Monday, December 20, 2010

Honoring the Dishonorable

The AP is reporting on a black tie gala ""Secession Ball" last night in South Carolina.
But organizers of the ball said it had nothing to do with celebrating slavery. Instead, they said the $100-a-person private event was a fundraiser to honor the Southern men who were willing to sacrifice their lives for their homes and their vision of states' rights.
"Their vision of states' rights" no doubt included extending the institution of slavery well into the future. It is true that most Southern propagandists defended secession and civil war via appeal to state sovereignty to protect "vital state interests," but it is impossible to believe that slavery was not paramount among those state interests. The very economic system which supported the old aristocracy of the South looked to be willed away by the faster-growing North which had successfully elected a strong anti-slavery President.

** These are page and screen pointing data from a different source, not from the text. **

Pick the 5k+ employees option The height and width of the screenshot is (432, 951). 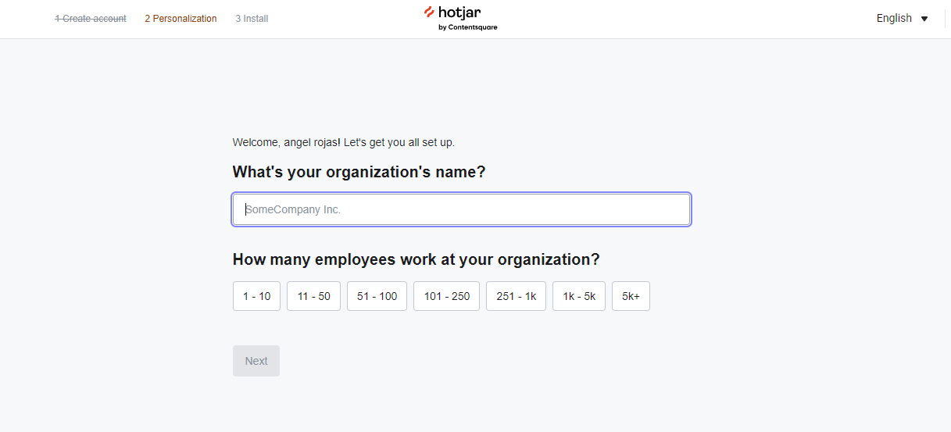coord(631,296)
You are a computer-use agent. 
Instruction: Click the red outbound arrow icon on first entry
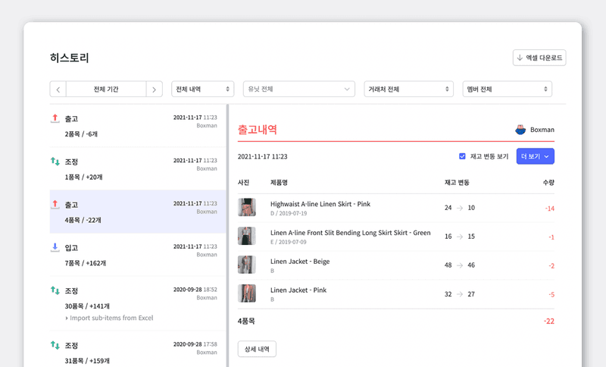coord(55,119)
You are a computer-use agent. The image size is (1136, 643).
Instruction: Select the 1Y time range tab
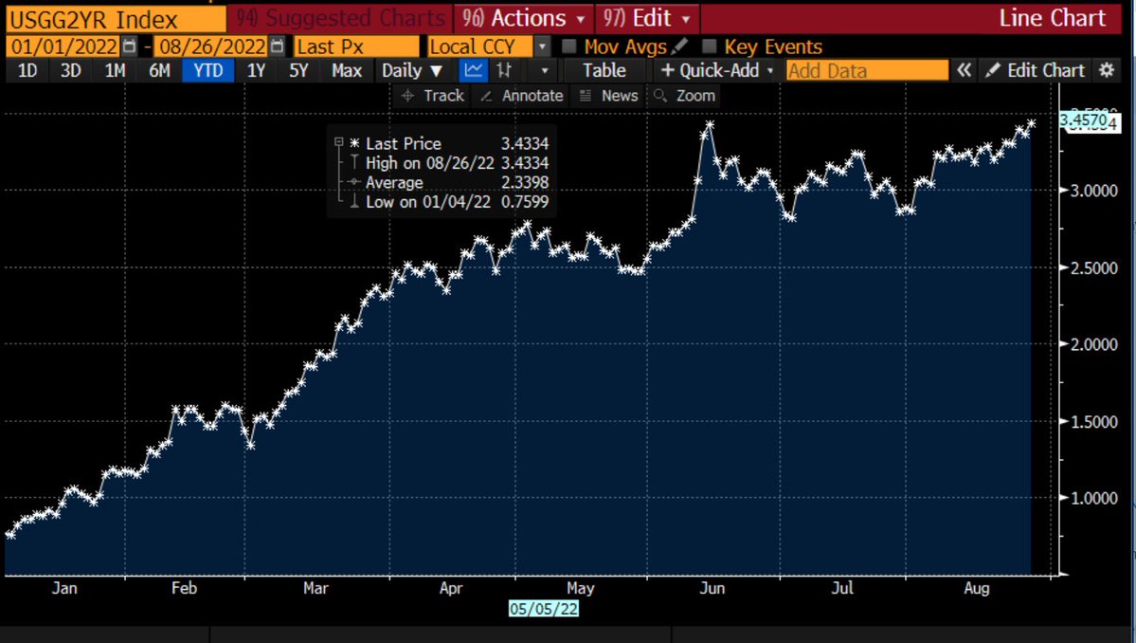click(256, 70)
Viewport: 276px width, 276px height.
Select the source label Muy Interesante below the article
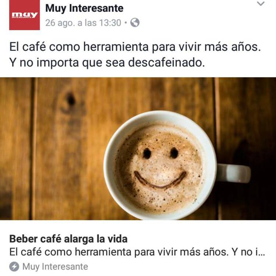pyautogui.click(x=55, y=266)
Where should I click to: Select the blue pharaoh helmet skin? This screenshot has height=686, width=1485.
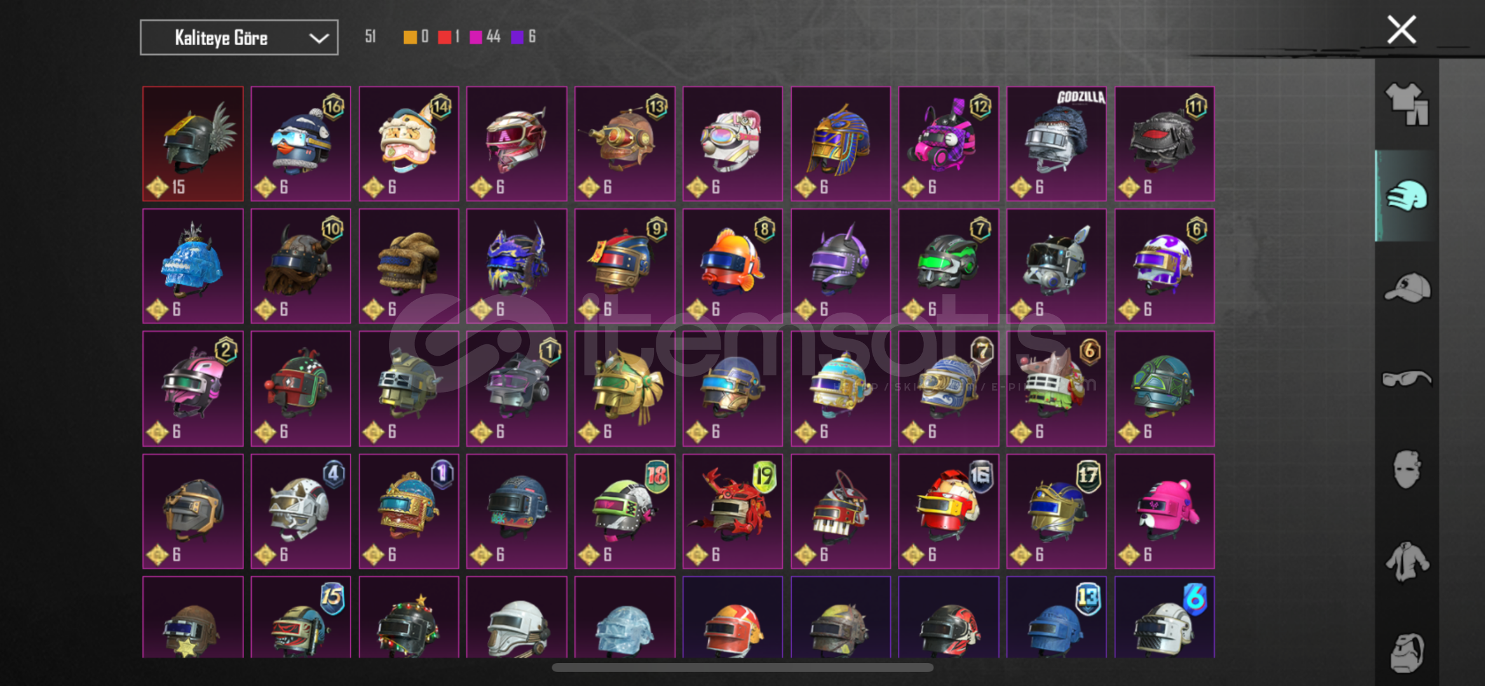click(841, 144)
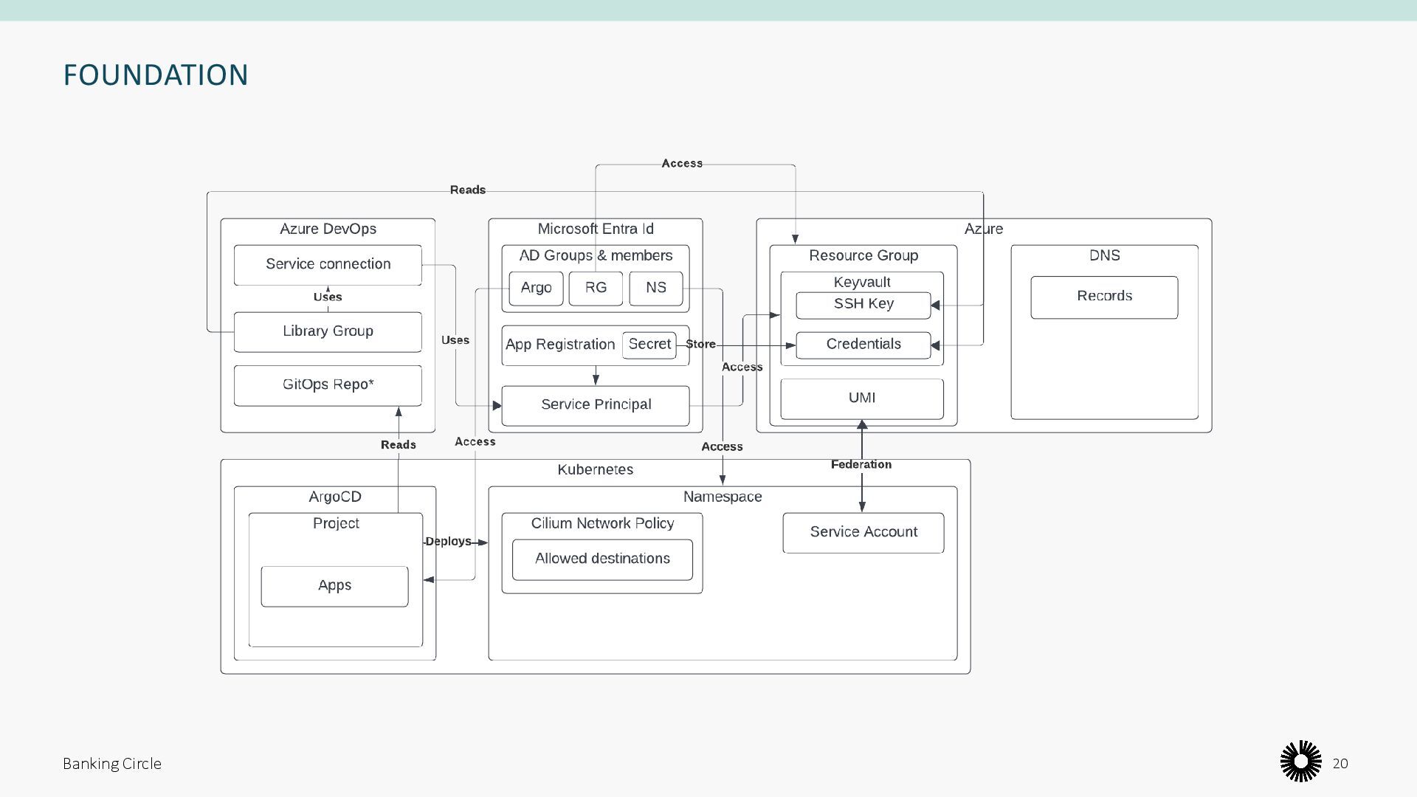Click the Library Group box
1417x797 pixels.
328,331
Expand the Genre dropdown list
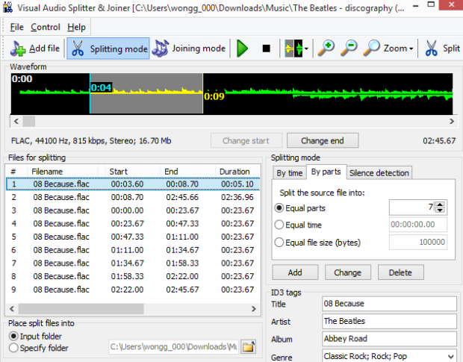This screenshot has height=362, width=463. click(451, 357)
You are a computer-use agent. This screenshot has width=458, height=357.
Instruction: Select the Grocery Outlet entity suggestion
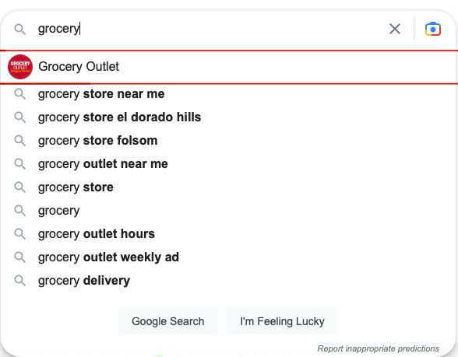point(229,67)
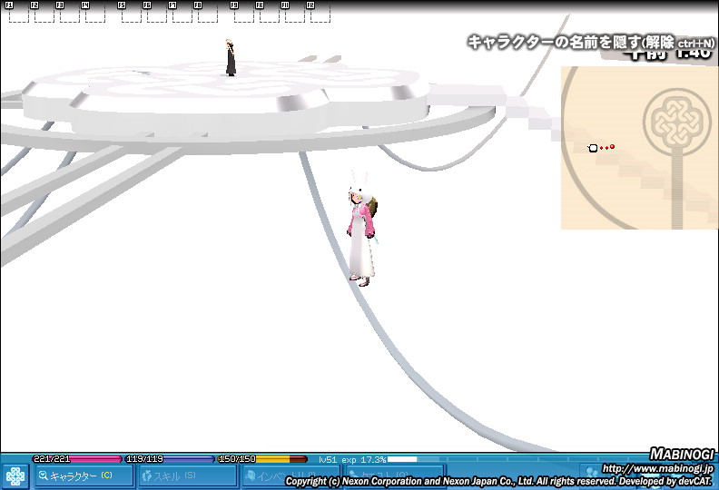719x490 pixels.
Task: Open the main menu knot icon
Action: [x=15, y=476]
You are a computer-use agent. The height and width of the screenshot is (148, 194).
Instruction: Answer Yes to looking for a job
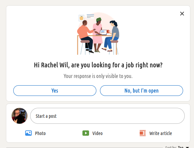click(55, 91)
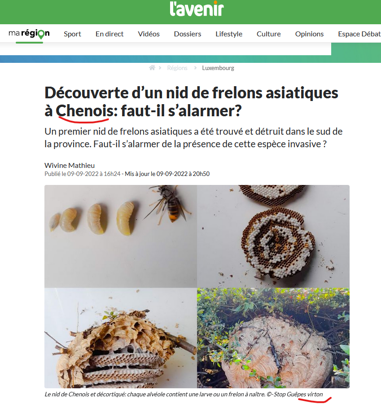The image size is (381, 404).
Task: Go to Opinions page
Action: pos(309,34)
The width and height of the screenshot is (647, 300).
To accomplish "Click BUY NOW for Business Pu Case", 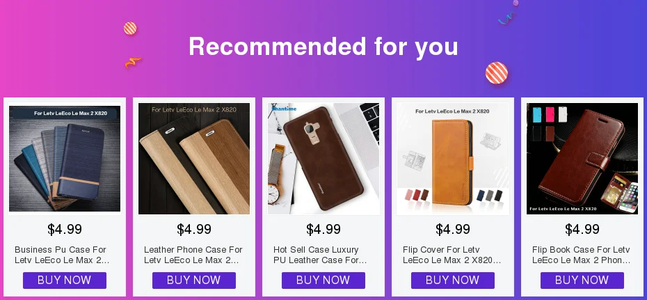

The notions of state sovereignty, nullification, and state superiority to the federal government (conveniently ignoring Article VI of the Constitution) are reflected in much of the political discourse of the 19th century. The Hartford Convention considered the possible secession of the Northeast 40 years before the South dreamed of leaving the Union. The Virginia and Kentucky Resolutions embodied the same constitutional theories that states have the right to review federal laws (beyond the power granted to states to act together in the U.S. Senate to shape the laws of the Union). These arguments became no more persuasive through the 1820s as new states which were founded under Article IV of the constitution came into being or in the 1840s when the Federal government launched an expansionist war against Mexico. The constitutional story of this period was of an increasingly important role of the federal government in creating the vital infrastructure which tied the Union together (post offices, roads, canals, and rail roads).

The direct reason for secession was none of these constitutional theories of states rights or vague federal power. The urgency to secede was provided solely by the North's growing power in Congress and will to end the national system of slavery to which the South had bound the Union. The facts of Ableman v. Booth 62 U.S. 506 (1859) amply demonstrate the growing unease which Northerners felt with being required to participate in a system which enslaved millions and dehumanized the few free blacks in society. Northern states galvanized against the federal law requiring them to return fugitive slaves to their Southern masters. The election of the adamantly abolitionist Lincoln scared the hell out of the South, and that is why on this night 150 years ago, South Carolina's legislature decided to secede from the Union.

The intellectual cover for secession was available for decades, yet the South had not felt an urge to dissolve their ties to the Northern states and their liberal values. Suddenly, slavery was threatened, and Southern political leaders decided to bolt in the night to protect it.
NAACP leaders said it made no sense to hold a gala to honor men who committed treason against their own nation for the sake of a system that kept black men and women in bondage as slaves.
Slavery is not an accidental after thought to which the South subscribed. It is a central principle of the confederacy, which is why the Confederate States of America wrote slavery into their constitution. This ball honors the men who charted the course into civil war to protect the abomination and national embarrassment of slavery. There are better people to honor 150 years ago, and not just the eventual victors in the war. We should honor slavery's dead if the South still toasts its dishonorable defenders.